Más allá del humor, las reglas que el niño enumera son un mapa social de la infancia cubana de clase media popular. El círculo infantil de lunes a viernes, la calabacita para dormir la siesta, la prohibición del reguetón, el uniforme del preescolar, la ropa que decide mamá, los zapatos cerrados en vez de sandalias: cada detalle es un dato etnográfico, pero también un campo de batalla. Porque el niño no describe estas reglas con resignación. Las describe como injusticias.
«Opino que se deben respetar mis decisiones. Si no tengo hambre, no tengo que comer.» La frase no es inocente. En un libro construido sobre los derechos vulnerados, la reivindicación de un niño a no ser «atiborrando de comida con el cuento del avioncito» es menor en escala pero no en dignidad. Delgado Mejías tiene la inteligencia de no jerarquizar los derechos. El derecho a elegir las sandalias tiene la misma intensidad subjetiva que el derecho a no sufrir hambre: ambos son el mismo deseo de autonomía, vivido desde la única escala disponible para quien tiene cuatro años.
Hay también, escondida en esa lista de reglas, una pequeña y discreta crítica que el lector cubano detecta de inmediato: la prohibición del reguetón. No como condena moral del género —el texto no juzga— sino como síntoma de tensión generacional, de la distancia entre lo que los padres reconocen como música y lo que ya suena en la calle. El niño no argumenta en favor del reguetón. Solo lo anota, con la misma ecuanimidad con que anota que tiene que ponerse zapatos cerrados. Para él, todo forma parte del mismo sistema de restricciones arbitrarias. Que el lector adulto dibuje sus propias fronteras entre esas restricciones dice más sobre el lector que sobre el texto.
El final del cuento merece una lectura lenta. El niño ha esperado toda la noche para ver la lluvia de meteoritos. El padre le prometió que los vería. Llega la noche, el cielo está nublado, no se ve nada. La madre lo acuesta. Él resiste: «dormir es muy aburrido», «no me gusta», «apagaron la luz y todo está oscuro». Y entonces, en el espacio blanco de la página, el sueño lo vence.

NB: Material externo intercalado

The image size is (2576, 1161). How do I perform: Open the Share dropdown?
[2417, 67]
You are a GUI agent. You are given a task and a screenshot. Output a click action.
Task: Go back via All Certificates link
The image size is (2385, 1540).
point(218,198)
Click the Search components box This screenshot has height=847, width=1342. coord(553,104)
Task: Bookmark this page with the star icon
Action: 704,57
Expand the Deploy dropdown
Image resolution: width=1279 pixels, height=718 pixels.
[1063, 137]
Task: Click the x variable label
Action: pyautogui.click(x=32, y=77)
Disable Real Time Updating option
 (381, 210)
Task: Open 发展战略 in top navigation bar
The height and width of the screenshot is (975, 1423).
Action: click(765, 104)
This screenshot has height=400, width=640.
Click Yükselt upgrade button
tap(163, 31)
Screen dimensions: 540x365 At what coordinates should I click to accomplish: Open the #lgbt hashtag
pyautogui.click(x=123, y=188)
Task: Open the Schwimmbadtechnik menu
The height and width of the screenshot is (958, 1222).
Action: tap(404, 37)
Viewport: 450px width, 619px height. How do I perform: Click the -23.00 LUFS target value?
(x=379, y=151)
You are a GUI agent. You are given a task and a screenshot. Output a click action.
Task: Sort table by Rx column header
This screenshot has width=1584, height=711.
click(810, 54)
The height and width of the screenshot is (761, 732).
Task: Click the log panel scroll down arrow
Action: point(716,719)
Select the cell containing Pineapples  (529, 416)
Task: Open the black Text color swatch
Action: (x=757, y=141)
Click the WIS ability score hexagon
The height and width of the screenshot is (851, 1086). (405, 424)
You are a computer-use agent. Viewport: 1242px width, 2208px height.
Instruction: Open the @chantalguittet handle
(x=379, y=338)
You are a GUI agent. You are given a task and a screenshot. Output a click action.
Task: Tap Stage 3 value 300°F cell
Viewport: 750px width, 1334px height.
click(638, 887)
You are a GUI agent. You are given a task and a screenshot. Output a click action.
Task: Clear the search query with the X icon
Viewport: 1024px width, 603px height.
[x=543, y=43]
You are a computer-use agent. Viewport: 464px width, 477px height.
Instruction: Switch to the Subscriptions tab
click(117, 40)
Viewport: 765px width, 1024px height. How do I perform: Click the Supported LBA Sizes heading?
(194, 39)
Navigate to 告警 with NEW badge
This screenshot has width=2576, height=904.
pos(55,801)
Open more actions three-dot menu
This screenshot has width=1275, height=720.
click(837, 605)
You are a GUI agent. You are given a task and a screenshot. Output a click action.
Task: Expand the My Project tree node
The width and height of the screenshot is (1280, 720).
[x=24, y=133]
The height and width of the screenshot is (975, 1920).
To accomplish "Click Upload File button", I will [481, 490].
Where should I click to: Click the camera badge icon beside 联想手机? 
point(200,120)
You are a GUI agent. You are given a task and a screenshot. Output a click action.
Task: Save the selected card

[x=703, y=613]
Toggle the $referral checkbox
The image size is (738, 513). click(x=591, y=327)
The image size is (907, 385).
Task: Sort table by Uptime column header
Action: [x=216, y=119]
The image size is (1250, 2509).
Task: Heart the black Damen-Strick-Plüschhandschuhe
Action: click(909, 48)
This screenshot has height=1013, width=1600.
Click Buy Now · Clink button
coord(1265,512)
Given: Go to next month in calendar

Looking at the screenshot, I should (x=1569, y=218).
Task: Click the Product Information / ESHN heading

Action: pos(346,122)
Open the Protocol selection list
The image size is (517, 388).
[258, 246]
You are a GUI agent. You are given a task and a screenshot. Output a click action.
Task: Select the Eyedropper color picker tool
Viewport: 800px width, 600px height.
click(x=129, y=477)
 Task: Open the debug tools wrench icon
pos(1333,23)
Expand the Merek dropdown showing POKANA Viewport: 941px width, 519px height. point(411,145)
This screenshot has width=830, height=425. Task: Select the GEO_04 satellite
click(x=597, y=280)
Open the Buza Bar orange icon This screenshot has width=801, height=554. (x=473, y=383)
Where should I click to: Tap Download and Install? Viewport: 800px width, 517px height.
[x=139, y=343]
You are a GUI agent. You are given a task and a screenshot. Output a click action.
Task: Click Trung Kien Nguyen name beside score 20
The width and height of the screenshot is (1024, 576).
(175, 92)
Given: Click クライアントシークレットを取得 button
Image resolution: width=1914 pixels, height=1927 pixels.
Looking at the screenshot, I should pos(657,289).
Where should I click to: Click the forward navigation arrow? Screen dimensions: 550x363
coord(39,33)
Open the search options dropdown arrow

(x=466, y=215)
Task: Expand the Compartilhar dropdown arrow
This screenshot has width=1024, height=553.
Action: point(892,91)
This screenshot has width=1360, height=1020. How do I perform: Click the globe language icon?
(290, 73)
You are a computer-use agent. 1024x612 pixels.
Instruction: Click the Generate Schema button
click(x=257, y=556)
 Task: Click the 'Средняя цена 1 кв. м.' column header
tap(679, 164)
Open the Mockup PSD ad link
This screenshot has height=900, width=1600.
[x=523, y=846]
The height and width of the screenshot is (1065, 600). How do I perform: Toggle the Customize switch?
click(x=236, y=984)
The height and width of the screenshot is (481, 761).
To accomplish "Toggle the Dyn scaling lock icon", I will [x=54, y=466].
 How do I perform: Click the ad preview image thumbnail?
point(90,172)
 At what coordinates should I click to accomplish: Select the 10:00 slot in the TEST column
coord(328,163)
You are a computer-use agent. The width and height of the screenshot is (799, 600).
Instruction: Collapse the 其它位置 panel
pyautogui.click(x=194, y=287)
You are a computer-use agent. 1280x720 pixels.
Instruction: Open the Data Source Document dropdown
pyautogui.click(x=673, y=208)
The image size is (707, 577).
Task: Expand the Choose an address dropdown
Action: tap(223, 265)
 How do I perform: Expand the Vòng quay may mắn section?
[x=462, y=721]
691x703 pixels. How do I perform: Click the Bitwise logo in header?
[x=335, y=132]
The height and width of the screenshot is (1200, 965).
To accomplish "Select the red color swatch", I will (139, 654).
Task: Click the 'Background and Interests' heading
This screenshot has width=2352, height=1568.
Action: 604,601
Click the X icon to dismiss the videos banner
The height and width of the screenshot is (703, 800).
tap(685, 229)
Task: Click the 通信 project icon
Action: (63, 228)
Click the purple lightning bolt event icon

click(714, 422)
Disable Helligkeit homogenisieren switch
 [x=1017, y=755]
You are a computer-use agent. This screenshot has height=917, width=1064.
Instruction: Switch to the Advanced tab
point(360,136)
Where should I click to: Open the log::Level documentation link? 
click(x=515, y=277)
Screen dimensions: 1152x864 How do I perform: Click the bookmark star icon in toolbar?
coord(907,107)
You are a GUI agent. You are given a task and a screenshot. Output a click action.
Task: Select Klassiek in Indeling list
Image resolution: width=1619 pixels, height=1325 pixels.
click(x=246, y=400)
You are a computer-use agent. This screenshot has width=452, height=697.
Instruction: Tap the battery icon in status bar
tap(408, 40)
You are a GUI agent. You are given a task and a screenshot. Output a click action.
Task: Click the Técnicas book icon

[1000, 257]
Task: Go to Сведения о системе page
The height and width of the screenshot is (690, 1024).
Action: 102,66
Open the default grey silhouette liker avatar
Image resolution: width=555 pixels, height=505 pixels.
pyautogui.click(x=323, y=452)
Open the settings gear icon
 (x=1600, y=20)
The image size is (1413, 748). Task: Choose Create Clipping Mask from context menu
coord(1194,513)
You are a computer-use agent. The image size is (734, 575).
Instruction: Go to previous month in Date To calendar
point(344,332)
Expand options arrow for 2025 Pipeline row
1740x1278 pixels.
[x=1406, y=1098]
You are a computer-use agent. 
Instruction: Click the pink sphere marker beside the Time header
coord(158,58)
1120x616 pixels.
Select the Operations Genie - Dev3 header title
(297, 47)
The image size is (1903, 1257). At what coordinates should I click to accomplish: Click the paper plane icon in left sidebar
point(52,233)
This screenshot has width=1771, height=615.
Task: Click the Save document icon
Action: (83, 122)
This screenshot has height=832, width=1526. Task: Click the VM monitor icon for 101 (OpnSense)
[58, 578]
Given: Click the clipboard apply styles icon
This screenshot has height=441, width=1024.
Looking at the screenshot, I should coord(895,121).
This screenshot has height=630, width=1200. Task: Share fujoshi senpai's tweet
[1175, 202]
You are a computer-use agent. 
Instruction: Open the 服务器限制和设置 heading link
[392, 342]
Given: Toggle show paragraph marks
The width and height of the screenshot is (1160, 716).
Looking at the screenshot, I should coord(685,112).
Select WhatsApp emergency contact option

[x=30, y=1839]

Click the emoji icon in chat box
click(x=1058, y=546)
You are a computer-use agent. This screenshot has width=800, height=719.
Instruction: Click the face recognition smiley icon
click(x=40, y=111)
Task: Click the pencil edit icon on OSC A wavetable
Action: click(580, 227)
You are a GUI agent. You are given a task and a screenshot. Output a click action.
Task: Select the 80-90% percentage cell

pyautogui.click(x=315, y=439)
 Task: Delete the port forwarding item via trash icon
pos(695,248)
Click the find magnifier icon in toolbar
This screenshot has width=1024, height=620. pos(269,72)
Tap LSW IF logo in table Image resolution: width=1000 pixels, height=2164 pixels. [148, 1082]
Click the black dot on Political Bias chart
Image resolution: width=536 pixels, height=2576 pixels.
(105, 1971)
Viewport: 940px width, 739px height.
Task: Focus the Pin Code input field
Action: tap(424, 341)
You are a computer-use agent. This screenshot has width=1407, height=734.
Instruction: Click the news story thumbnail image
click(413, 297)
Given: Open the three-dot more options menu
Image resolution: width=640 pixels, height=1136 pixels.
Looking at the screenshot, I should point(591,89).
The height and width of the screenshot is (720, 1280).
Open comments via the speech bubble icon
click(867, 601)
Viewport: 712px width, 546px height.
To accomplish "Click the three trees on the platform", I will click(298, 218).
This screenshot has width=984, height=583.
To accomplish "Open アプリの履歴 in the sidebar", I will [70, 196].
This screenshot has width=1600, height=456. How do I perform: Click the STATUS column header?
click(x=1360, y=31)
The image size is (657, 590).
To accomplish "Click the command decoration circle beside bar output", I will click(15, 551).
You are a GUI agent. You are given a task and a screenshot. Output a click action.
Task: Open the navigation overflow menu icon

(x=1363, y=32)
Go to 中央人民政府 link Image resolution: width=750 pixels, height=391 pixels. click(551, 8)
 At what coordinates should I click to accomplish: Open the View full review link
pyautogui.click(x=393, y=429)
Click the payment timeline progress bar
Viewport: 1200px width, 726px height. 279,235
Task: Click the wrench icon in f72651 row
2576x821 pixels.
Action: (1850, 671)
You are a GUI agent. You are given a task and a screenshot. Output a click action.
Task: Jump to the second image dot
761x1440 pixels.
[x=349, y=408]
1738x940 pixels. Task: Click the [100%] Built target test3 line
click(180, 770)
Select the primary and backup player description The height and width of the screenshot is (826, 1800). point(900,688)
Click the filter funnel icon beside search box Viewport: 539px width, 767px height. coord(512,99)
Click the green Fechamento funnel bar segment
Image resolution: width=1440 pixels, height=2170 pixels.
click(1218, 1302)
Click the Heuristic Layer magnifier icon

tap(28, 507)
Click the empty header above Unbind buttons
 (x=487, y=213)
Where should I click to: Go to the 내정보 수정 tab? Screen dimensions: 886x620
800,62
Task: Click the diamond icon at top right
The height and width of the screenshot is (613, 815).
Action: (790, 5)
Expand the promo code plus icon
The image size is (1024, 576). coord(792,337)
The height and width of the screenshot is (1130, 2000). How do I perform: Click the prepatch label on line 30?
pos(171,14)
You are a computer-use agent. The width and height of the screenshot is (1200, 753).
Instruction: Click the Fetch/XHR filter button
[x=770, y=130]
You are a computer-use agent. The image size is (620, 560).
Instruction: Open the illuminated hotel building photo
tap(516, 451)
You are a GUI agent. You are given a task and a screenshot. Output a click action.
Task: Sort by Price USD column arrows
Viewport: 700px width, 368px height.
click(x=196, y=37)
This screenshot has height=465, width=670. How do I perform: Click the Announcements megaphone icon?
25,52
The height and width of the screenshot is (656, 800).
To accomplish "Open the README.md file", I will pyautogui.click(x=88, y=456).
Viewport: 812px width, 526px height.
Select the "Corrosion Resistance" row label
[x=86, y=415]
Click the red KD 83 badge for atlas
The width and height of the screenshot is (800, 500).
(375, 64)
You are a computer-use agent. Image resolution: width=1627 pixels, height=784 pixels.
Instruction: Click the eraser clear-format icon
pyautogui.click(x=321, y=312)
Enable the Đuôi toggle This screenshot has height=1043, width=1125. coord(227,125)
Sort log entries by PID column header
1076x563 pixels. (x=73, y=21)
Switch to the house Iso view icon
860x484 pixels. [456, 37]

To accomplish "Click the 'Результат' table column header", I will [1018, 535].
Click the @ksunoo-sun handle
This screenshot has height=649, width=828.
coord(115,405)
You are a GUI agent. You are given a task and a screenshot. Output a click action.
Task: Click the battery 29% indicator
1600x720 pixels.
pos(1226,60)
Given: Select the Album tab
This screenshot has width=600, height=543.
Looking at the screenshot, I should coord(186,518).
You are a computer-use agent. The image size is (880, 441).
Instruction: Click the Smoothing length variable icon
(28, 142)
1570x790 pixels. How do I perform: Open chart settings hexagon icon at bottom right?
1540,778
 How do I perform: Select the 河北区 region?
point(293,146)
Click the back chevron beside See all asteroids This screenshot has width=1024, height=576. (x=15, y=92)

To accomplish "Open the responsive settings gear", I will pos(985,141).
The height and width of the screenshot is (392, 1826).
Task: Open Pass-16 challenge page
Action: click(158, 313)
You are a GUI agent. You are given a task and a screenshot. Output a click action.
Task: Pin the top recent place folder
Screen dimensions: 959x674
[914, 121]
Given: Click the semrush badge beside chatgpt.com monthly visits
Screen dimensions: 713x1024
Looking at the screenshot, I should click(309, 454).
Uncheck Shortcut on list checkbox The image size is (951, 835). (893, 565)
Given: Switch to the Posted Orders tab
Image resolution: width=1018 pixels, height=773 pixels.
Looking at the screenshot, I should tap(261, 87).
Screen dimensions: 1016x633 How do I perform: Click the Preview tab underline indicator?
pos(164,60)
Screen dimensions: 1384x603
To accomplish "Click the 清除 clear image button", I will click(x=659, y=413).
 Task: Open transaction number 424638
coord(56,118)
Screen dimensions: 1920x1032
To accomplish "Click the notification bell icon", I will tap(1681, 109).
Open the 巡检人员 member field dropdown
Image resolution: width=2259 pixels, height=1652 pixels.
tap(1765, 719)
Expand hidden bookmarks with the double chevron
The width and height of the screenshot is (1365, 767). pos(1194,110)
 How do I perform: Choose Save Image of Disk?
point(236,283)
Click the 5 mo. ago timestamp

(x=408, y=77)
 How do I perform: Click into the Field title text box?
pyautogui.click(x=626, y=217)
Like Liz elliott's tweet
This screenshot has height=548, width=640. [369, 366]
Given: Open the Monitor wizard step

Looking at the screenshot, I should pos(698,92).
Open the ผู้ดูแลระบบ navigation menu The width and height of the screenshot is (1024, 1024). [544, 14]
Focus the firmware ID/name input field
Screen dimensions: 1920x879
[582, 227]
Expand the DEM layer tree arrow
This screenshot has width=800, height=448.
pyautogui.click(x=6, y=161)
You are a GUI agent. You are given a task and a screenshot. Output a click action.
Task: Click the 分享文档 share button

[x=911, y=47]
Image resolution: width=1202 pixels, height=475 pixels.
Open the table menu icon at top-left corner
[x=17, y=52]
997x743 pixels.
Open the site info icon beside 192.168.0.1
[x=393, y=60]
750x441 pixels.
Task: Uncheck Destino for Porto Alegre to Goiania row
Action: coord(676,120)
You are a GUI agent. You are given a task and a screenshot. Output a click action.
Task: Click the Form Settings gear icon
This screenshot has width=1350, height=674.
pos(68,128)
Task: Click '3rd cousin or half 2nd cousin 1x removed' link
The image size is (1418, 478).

Lo que hace que esta derrota sea gloriosa es su forma. El cuento no dice «el niño se quedó dormido». Lo representa: las palabras se alargan, se fragmentan, la puntuación desaparece, la frase pierde su arquitectura y cae como el niño mismo cae. Es uno de los momentos de mayor conciencia formal de toda la antología. Delgado Mejías sabe que la forma es parte del contenido, y lo demuestra sin hacer ruido sobre ello.
Además, en esa derrota hay una ironía melancólica que el lector siente más que analiza. El niño quería ver estrellas fugaces —meteoritos incendiándose en la atmósfera— y no pudo. Pero él mismo, cayendo dormido, reproduce exactamente esa imagen: algo brillante que se apaga mientras cae. La noche que venció al niño es la misma noche que ocultó el espectáculo que el niño esperaba ver. Hay algo circular y hermoso en eso, que el texto no subraya porque no necesita hacerlo.